You can view shell variables with the set command (though note that, unlike Windows, variables are not set in Linux with the set command).
set -o posix; set (doing that set -o posix once first, helps not display too much unnecessary stuff). So set displays shell variables.
You can view environment variables with the env command.
Shell variables are set with, e.g., just a = 5.
Environment variables are set with export. Export also sets the shell variable.
Here you see shell variable zzz set with zzz = 5, and see it shows when running set, but it doesn't show as an environment variable.
Here we see yyy set with export, so it's an environment variable. And see it shows under both shell variables and environment variables:
$ zzz=5
$ set | grep zzz
zzz=5
$ env | grep zzz
$ export yyy=5
$ set | grep yyy
yyy=5
$ env | grep yyy
yyy=5
$
Other useful QnAs:
https://unix.stackexchange.com/questions/176001/how-can-i-list-all-shell-variables
https://askubuntu.com/questions/26318/environment-variable-vs-shell-variable-whats-the-difference
Note: One point which elaborates a bit and is somewhat corrective to what I've written, is that, in Linux bash, 'set' can be used to set "positional parameters" and "shell options/attributes", and technically both of those are variables, though the man pages might not describe them as such.
But still, as mentioned, set won't set shell variables or environment variables). If you do set asdf then it sets $1 to asdf, and if you do echo $1 you see asdf.
If you do set a=5 it won't set the variable a, equal to 5. It will set the positional parameter $1 equal to the string of "a=5". So if you ever saw set a=5 in Linux it's probably a mistake unless somebody actually wanted that string a=5, in $1.

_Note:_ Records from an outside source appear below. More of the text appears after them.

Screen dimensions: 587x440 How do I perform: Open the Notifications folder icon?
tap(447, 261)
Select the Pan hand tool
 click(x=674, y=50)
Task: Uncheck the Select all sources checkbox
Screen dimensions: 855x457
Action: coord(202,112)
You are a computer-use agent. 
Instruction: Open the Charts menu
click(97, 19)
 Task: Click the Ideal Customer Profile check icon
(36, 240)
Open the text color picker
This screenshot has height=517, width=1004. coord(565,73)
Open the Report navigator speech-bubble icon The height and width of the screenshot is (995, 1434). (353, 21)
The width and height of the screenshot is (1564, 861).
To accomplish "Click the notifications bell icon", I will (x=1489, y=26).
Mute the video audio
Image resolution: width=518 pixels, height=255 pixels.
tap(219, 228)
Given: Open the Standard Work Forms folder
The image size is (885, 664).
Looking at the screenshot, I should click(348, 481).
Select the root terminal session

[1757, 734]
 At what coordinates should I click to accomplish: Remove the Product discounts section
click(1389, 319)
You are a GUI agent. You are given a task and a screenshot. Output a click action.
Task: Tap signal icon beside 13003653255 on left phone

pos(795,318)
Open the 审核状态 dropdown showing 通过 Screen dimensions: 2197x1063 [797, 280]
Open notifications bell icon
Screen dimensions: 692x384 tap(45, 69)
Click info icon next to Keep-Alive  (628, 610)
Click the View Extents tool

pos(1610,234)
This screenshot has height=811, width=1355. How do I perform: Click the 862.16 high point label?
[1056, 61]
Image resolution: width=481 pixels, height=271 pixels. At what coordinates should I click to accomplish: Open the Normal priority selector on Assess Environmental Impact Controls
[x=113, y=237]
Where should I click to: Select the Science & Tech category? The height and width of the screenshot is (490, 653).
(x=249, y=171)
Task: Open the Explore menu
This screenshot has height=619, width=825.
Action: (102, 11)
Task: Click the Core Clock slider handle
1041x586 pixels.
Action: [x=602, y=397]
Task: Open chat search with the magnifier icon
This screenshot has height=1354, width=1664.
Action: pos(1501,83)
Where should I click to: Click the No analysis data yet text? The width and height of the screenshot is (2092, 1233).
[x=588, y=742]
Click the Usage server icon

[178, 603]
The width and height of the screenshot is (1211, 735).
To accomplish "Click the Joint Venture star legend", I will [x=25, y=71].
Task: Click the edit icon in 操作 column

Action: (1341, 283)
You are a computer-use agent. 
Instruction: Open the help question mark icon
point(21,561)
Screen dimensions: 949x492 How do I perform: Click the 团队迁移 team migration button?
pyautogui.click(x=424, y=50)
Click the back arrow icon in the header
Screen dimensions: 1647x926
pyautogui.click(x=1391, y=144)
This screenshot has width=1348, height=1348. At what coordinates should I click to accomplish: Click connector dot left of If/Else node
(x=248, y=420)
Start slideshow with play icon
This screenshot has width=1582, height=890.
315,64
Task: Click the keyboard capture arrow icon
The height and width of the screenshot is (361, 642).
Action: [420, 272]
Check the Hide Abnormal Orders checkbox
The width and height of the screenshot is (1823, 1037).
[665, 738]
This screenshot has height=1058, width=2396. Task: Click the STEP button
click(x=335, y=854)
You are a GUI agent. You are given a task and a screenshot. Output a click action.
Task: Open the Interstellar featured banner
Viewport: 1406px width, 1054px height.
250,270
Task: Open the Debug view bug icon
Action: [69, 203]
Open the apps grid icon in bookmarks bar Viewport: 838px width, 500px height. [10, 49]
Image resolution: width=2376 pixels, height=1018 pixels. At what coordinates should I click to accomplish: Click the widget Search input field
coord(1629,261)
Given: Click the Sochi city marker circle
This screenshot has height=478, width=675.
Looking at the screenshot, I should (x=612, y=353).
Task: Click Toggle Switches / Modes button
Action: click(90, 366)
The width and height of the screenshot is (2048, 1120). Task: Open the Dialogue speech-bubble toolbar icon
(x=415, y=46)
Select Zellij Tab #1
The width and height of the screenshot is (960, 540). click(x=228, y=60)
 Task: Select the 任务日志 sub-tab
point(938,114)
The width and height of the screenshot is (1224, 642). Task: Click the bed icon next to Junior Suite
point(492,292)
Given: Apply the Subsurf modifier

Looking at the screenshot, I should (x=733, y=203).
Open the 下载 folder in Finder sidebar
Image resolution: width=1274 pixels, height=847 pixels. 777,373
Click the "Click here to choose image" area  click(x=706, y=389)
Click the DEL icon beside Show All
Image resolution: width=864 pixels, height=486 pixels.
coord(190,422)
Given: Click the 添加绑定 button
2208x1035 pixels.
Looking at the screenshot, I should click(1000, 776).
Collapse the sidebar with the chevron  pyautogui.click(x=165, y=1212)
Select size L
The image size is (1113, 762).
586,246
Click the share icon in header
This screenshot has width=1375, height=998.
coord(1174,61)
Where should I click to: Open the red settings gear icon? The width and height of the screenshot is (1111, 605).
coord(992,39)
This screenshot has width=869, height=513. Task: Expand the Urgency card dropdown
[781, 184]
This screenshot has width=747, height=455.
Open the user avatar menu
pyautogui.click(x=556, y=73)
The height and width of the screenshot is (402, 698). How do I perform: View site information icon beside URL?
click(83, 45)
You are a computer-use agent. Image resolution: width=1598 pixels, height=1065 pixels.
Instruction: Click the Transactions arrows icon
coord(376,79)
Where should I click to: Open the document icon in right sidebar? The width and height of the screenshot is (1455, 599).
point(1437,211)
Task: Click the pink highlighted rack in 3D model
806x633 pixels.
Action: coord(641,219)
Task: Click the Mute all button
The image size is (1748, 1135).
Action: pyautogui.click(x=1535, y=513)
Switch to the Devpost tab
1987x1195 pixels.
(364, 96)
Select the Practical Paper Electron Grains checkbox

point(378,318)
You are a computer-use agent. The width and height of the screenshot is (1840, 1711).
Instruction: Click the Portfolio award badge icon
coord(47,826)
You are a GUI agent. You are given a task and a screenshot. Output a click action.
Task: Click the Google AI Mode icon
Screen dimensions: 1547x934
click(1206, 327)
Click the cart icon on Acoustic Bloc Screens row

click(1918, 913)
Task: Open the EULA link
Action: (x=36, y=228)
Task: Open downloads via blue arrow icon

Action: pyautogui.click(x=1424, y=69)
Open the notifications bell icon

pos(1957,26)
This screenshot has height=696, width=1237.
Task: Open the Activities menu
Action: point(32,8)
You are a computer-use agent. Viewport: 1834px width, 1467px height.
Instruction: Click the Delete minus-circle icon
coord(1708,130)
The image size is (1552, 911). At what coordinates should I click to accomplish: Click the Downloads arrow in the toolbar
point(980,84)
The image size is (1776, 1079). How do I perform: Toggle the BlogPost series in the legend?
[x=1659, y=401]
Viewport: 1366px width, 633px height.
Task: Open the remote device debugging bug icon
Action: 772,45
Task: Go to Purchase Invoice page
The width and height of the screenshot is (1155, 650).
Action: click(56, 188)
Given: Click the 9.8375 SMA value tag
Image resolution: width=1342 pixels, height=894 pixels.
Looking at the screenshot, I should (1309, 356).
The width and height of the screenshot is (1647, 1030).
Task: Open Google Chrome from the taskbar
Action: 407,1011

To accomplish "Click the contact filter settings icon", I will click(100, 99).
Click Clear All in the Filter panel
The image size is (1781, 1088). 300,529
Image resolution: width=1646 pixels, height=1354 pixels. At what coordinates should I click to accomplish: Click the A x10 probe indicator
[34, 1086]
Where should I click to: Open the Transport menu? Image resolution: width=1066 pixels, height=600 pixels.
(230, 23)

The other thing that Linux's set can set, is shell options/attributes. If you do set -o you see a list of them. And you can do for example set -o verbose, off, to turn verbose on (by the way, the default happens to be off, but that makes no difference to this). Or you can do set +o verbose to turn verbose off. Windows has no such usage for its set command.
In simple terms, environment variables are set when you open a new shell session. At any time if you change any of the variable values, the shell has no way of picking that change. That means the changes you made become effective in new shell sessions.
The export command, on the other hand, provides the ability to update the current shell session about the change you made to the exported variable. You don't have to wait until new shell session to use the value of the variable you changed.